# Torsteuerung Siemens LOGO



## Fila (22 Dezember 2008)

Hallo,

ich bin gerad dabei mich mit der Siemens LOGO zu beschäftigen.
Meine Aufgabe ist oder war es eine Torsteuerung zu entwerfen.

Es klappt allerdings nicht so wie es soll.Im Moment weiß ich auch leider nicht ob es an meinem Programm liegt oder wo anders. Darum wende ich mich mal an euch!

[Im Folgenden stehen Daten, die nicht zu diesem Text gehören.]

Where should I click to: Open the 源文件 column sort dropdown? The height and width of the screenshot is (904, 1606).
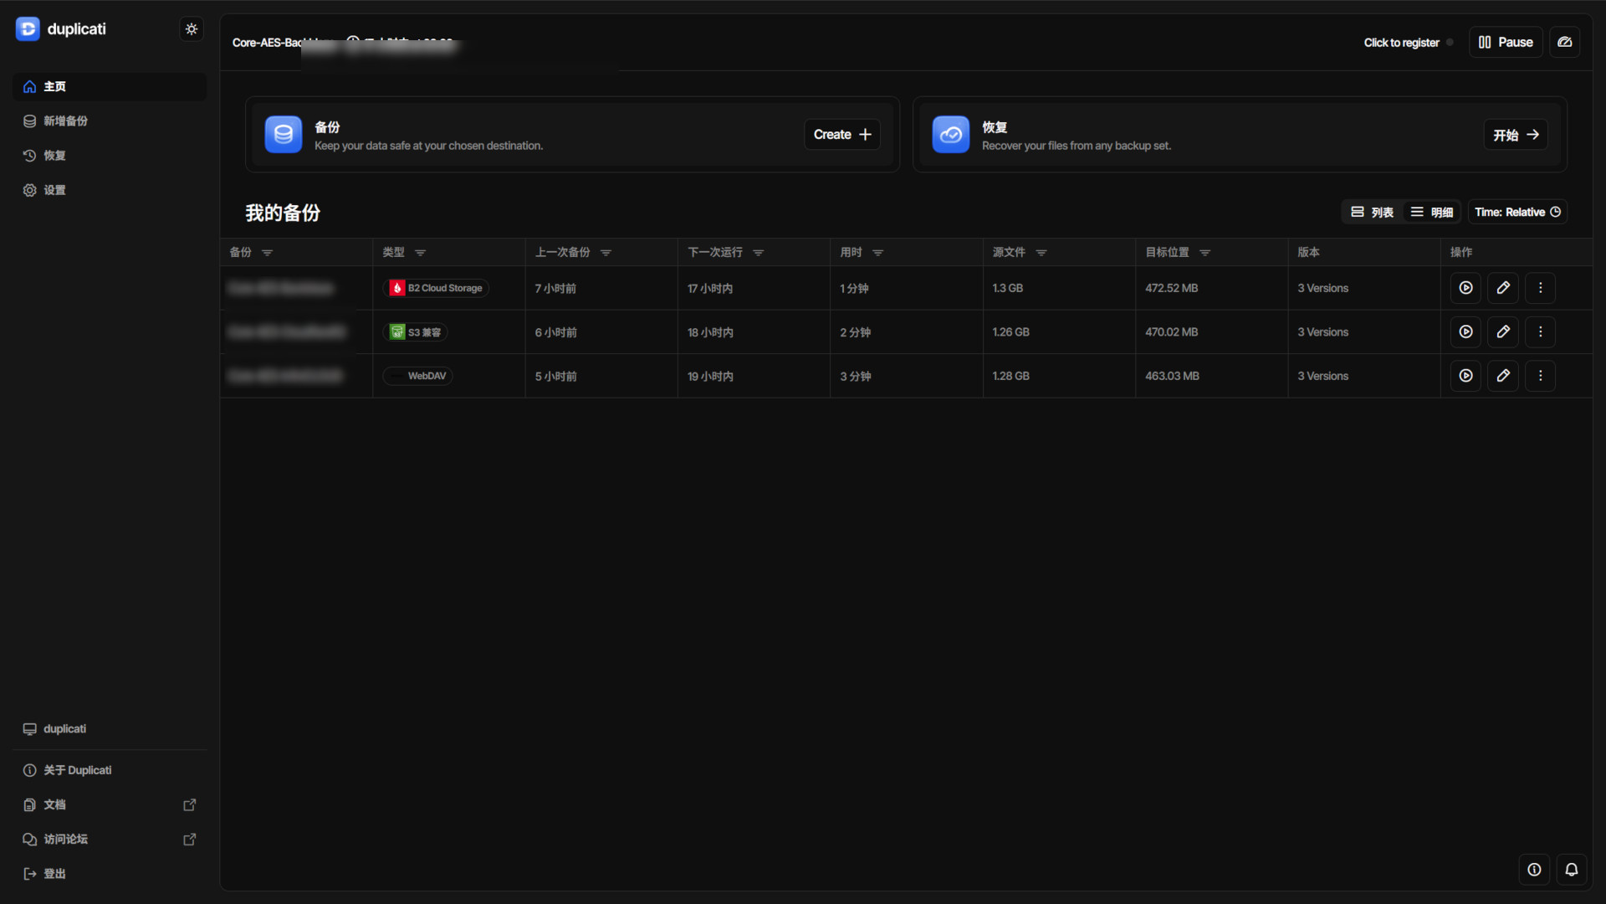(x=1041, y=253)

Die Tore sollen Morgens um 5.30 aufgehen, zur Überwachung gibt es einen Endschalter. Um 22.00 sollen sie schließen. Von 22.00 bis 5.30 sollen die Tore nur aufgehen wenn die Schranke aufgeht, die Signale auf und zu liegen auch an. Ach die Ausgänge sind nur Taster darum muß ichimmer überprüfen in welcher Stellung die Tore sind.

Aktueller Stand:

Das Tor von der Einfahrt öffnet und schließt nur mit der Schranke.Also denkt die Logo ja es wäre 22.00 bis 5.30, nur warum?
Bei der Ausfahrt geht das Tor zu wenn die Schranke aufgeht...

Für Tips wäre ich sehr dankbar.
(Und nicht über das Prog herziehen is mein erstes)

Gruß
Fila


----------



## lorenz2512 (22 Dezember 2008)

hallo,
kann es sein das datei beschädigt ist? ich bekomme die lsc datei nicht zum laufen.


----------



## Imudo (22 Dezember 2008)

Hallo, deine Datei ist wirklich nicht lesbar.

Meinst du so ? 
Ich hoffe ist fehlerfrei, es war so nebenbei !

Schönen Abend.


----------



## Fila (22 Dezember 2008)

Nabend,

ich habe die Datei nochmal abgespeichert.
@Imudo mein Problem ist, dass ich nur einen Taster ansteuern muß da weiß ich nie wo ich stehe.

nen schönen Abend.


----------



## GLT (23 Dezember 2008)

Handelt es sich hierbei um eine Übung oder um eine reale Anlage?
Welche Logoversion hast Du überhaupt vorliegen?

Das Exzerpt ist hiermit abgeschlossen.